Geneos ["Geneos"]
["Geneos > Netprobe"]["Technical Reference"]

Collection Agent configuration reference

Overview

Collection Agent configuration reference contains details about setting up collectors, reporters, workflows and plug-ins.

Configuration reference

Below is an example YAML file which may require some changes for your project’s configuration:

# Collection Agent Configuration Reference

# Directory containing plugin artifacts. Required.
plugin-directory: /usr/local/lib/geneos/plugins

# Agent monitoring and metrics settings.
monitoring:

  # Health and metrics reporting interval in milliseconds.

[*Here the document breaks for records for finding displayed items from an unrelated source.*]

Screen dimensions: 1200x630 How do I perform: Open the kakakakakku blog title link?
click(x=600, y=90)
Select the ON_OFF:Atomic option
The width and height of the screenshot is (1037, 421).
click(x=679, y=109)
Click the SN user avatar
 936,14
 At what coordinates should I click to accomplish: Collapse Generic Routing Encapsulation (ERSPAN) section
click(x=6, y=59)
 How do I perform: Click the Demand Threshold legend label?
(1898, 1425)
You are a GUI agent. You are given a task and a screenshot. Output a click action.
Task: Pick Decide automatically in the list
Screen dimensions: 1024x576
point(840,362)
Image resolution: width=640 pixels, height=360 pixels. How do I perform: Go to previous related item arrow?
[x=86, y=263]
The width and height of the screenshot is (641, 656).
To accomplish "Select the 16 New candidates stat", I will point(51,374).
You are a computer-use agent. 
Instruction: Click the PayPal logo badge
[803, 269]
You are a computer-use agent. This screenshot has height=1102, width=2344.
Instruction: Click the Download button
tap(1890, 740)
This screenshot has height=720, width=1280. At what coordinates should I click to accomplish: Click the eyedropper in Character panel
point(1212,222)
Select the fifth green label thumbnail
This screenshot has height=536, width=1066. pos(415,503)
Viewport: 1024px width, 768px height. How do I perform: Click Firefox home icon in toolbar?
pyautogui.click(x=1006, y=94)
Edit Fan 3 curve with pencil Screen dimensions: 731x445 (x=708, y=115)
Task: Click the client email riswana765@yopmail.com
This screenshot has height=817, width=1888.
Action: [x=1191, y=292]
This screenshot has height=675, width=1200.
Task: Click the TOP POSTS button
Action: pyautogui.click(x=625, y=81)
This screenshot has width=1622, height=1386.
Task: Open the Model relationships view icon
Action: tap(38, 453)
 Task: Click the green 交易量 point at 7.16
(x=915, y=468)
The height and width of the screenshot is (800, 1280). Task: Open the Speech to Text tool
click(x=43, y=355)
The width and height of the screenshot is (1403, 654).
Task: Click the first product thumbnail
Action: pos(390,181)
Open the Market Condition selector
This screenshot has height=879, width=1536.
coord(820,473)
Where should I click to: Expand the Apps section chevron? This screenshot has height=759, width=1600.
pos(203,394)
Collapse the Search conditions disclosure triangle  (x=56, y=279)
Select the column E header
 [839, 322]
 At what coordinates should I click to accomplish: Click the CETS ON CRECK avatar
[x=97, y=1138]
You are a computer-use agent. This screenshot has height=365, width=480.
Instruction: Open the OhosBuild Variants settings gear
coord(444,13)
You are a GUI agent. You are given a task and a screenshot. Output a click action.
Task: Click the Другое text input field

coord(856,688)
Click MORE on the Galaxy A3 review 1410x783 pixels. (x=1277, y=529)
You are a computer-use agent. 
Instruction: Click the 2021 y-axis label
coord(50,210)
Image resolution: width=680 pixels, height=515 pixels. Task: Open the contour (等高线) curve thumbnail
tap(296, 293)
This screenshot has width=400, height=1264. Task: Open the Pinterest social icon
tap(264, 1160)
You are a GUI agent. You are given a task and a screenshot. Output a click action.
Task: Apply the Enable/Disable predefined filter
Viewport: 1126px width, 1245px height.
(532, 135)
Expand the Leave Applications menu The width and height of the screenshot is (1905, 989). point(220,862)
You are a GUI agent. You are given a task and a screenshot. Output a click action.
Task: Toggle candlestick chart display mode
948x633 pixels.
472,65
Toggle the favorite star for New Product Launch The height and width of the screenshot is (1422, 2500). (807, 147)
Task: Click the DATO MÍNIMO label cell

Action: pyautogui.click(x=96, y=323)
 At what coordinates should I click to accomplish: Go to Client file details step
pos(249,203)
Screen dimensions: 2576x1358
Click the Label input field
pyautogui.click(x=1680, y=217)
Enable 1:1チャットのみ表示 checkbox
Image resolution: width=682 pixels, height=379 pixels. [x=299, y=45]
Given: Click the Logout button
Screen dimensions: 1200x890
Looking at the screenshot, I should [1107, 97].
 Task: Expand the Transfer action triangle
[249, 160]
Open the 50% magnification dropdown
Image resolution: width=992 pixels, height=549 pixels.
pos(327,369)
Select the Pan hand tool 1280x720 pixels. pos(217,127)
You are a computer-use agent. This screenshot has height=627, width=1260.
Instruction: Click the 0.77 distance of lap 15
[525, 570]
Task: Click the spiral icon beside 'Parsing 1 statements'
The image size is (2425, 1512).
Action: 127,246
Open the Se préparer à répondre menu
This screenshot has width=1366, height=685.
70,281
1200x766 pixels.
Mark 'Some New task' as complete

Defaults to 10 seconds.
  reporting-interval: 10000

  # The agent will listen on an HTTP port so that an external system can check its health.
  # In Kubernetes, this can be used in conjunction with the readiness/liveness probes.
  # 200 is returned if the agent is started, 500 otherwise.
  health-check:

    # Defaults to true.
    enabled: true

    # HTTP listen port, defaults to 8080.
    listen-port: 8080

  # Agent metrics.
  # See the documentation for a full list of metrics that are collected.
  metrics:

    # Whether metric reporting is enabled. Defaults to true.
    enabled: true

    # Whether counter values are reset per interval. Defaults to false.
    disable-windowing: false

    # Dimensions added to all metrics.
    dimensions:
      namespace: ${env:NAMESPACE}
      pod_name: ${env:POD_NAME}
      container: ${env:CONTAINER_NAME}

    # Properties added to all metrics.
    properties:
      prop1: value

#
# Collector definitions
#
collectors:

  # Collector type (all collectors are of type 'plugin').
  - type: plugin

    # Optional name used in logging.  If omitted, an auto-generated name will be assigned.
    name: statsd

    # Simple class name of the collector in the plugin jar.
    class-name: StatsdServer

    # Data point processors applied to data points published from this collector.
    # This optional processing chain allows for manipulating and/or filtering data points prior
    # to workflow publication.  This is the recommended way to perform edge processing, when applicable, so that
    # unneeded data can be dropped before incurring workflow overhead.
    processors:
      # For example, drop all events collected from statsd.  See "workflow -> common -> processors" section for
      # details on each type of processor.
      - type: drop-filter
        matchers:
          - type: kind
            kind: generic-event

    # Additional properties are specific to each collector type.  See plugin's configuration reference for details.
    listen-port: 8125

#
# Reporter definitions
#
reporters:

  # Kafka Reporter
  - type: kafka

    # Reporter name. Referenced from a pipeline's 'reporter' setting.
    name: kafka-metrics

    # Remaining settings are specific to each reporter type.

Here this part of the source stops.